◆ **Exercise requirements**
Can you rewrite the material below, replacing every "Screen dimensions" with "Display size" and keeping everything else unchanged, with the pictures left out?

Screen-element location records:
____
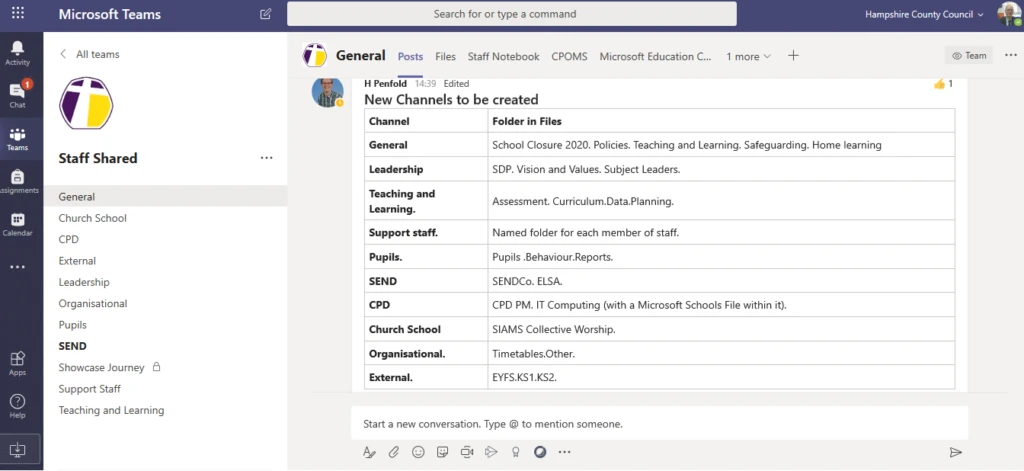Open Hampshire County Council organization dropdown
Viewport: 1024px width, 471px height.
(925, 14)
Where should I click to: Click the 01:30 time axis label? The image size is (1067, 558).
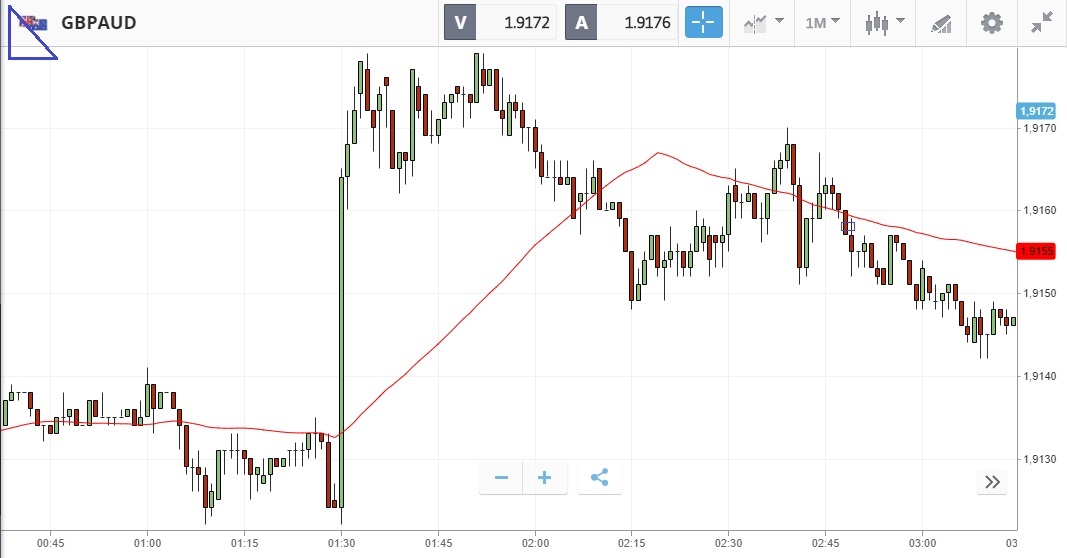click(341, 543)
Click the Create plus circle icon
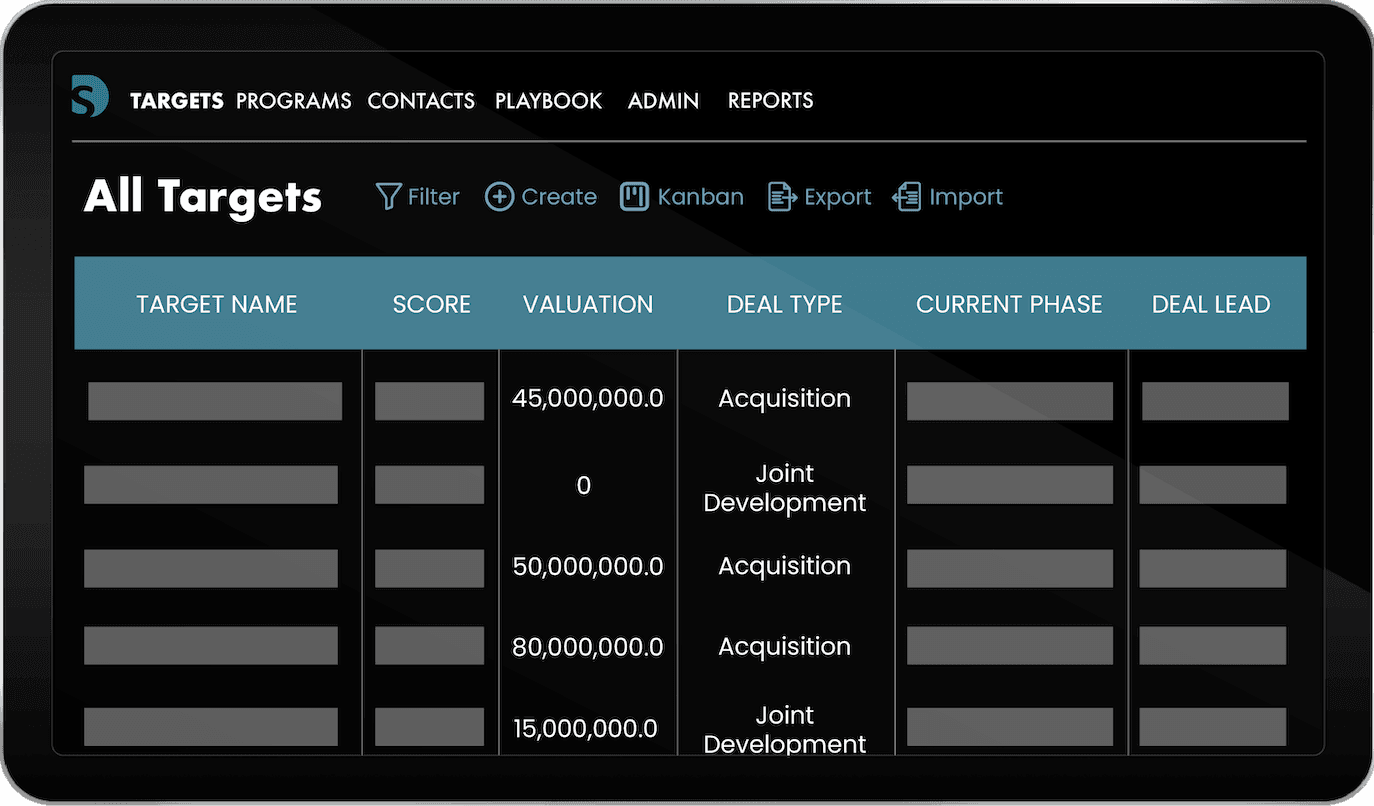This screenshot has height=806, width=1374. point(499,197)
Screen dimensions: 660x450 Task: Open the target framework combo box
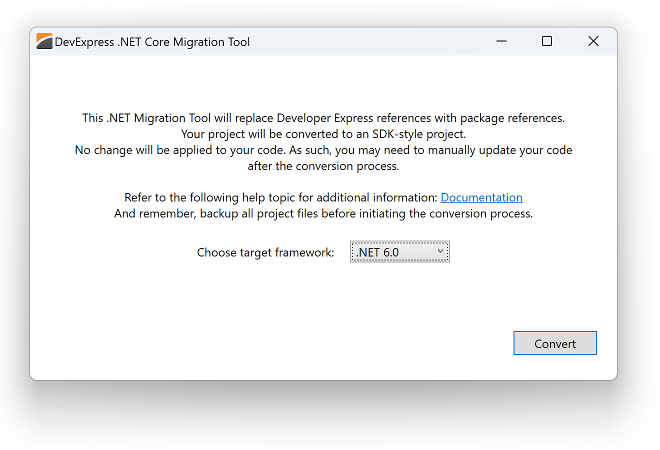point(400,252)
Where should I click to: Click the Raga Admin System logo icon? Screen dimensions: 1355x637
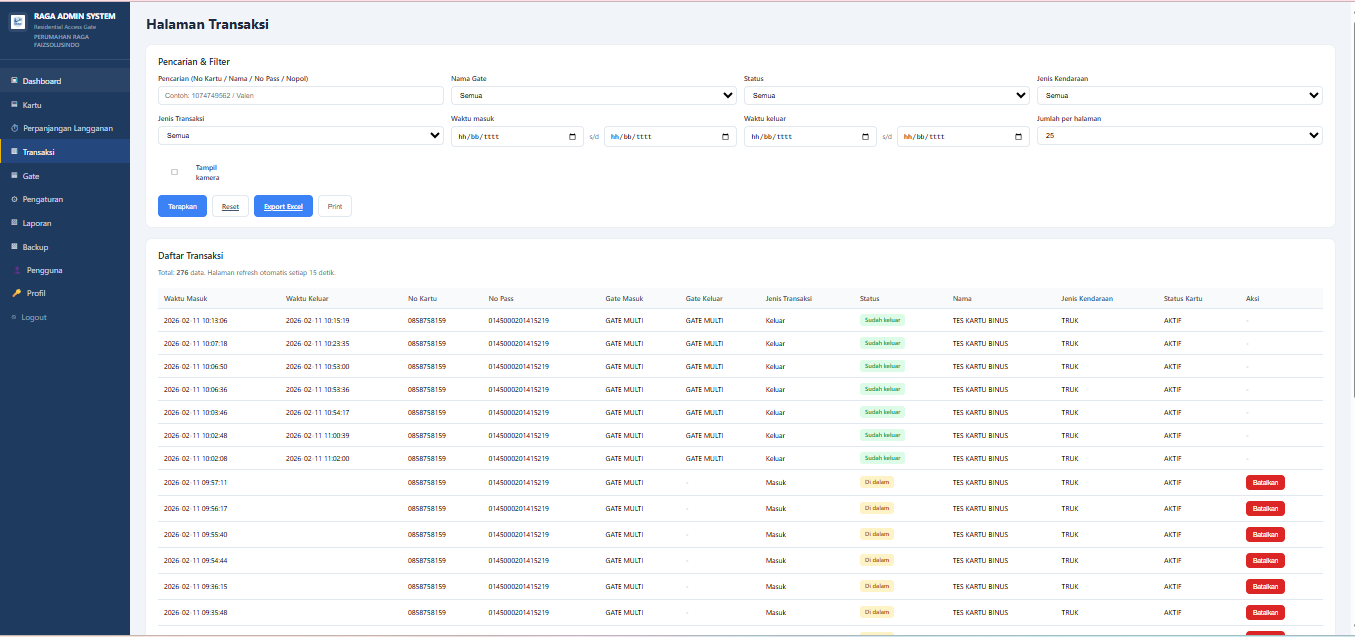point(17,22)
____
◆ **The solution**
Open Hampshire County Council organization dropdown
Viewport: 1024px width, 471px height.
(925, 14)
Where should I click to: Click the 01:30 time axis label? The image size is (1067, 558).
click(341, 543)
Click the Create plus circle icon
This screenshot has height=806, width=1374. point(499,197)
Display size: 660x450 Task: Open the target framework combo box
point(400,252)
Where should I click to: Click the Raga Admin System logo icon? Display size: 1355x637
point(17,22)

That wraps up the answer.